O capítulo 4, sendo um dos livros que estão presentes no trabalho, trata sobre os relatos reunidos por Sírio Fröhlich (2015). Com o primeiro livro as abordagens são mais específicas:

o desenvolvimento de “ Vozes da Guerra” apresenta como foi iniciada a escrita do livro, passando pelos testemunhos, chegada na Itália em que os ex-combatentes começaram a entender o que estava acontecendo e, por último, o destaque às profissionais de saúde, as enfermeiras brasileiras que deram exemplos de profissionalismo. Cabendo comentar que no final, em anexo, a entrevista com o autor ajudou a compreender melhor sobre a constituição do livro, apresentando a quantidade e como foi feita às entrevistas com os veteranos. Fröhlich explanou as suas experiências, o contato com os pracinhas e os civis italianos, o empenho no trabalho em busca trazer as “vozes” dos veteranos e apresentar outra perspectiva da História.

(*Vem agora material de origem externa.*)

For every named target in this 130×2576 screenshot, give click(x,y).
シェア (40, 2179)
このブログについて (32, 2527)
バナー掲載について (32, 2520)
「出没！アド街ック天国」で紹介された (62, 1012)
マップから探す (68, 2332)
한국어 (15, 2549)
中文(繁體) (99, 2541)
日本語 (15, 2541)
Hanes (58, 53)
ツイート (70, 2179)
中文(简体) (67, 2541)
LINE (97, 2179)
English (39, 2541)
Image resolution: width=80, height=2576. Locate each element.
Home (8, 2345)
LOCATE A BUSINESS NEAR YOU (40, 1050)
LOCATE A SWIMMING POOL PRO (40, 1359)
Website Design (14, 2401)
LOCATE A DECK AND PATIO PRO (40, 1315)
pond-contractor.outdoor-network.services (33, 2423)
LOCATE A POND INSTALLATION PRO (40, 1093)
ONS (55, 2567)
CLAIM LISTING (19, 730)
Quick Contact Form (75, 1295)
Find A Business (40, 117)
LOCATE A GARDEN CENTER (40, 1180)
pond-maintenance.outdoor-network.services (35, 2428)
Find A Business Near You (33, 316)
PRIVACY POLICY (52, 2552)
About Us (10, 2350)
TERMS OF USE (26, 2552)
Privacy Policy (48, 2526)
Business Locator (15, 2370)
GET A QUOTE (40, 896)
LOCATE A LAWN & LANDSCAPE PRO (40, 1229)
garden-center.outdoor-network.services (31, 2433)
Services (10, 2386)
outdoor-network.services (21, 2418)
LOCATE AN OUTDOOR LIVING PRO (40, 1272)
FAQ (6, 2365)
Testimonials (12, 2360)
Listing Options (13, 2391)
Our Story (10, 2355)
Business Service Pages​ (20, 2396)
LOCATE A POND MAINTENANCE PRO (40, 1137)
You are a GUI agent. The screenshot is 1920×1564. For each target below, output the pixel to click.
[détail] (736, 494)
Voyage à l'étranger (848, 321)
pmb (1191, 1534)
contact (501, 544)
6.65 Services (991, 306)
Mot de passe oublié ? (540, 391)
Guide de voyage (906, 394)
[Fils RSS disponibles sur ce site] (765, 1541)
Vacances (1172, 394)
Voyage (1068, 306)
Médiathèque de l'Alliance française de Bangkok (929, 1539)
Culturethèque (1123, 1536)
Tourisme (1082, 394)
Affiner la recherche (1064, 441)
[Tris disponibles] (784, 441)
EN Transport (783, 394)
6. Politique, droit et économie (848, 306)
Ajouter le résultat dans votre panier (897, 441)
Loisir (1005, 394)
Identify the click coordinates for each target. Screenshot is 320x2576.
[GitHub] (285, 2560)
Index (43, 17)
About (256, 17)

O capítulo 5 com o trabalho das memórias de Boris Schnaiderman (2015). A segunda obra, "Caderno Italiano” (2015), apresenta uma outra abordagem se comparada com a primeira.

O narrador é também escritor, alguém que testemunhou in loco os horrores da guerra.

Schnaiderman, já idoso, é um autor que apresenta o jovem Bóris. Algo interessante a se notar é que parece se tratar de duas pessoas diferentes, havendo um convite para percorrer, através das memórias, o que esse vivenciara em sua época de juventude. No entanto, considera-se que o

autor, na condição de homem das Letras, e considerando o distanciamento temporal, trabalhou esteticamente suas memórias.

No capítulo 6, o trabalho aqui foi apresentar o que as duas obras, ainda que com olhares diferentes por vezes, puderam compartilhar em comum. De um lado, a primeira obra é constituída de relatos testemunhais, já a segunda é composta propriamente da vivência em combate resgatada pelas lembranças do autor. Mesmo sendo relatos diferentes, as experiências convergem em traumas e resiliência.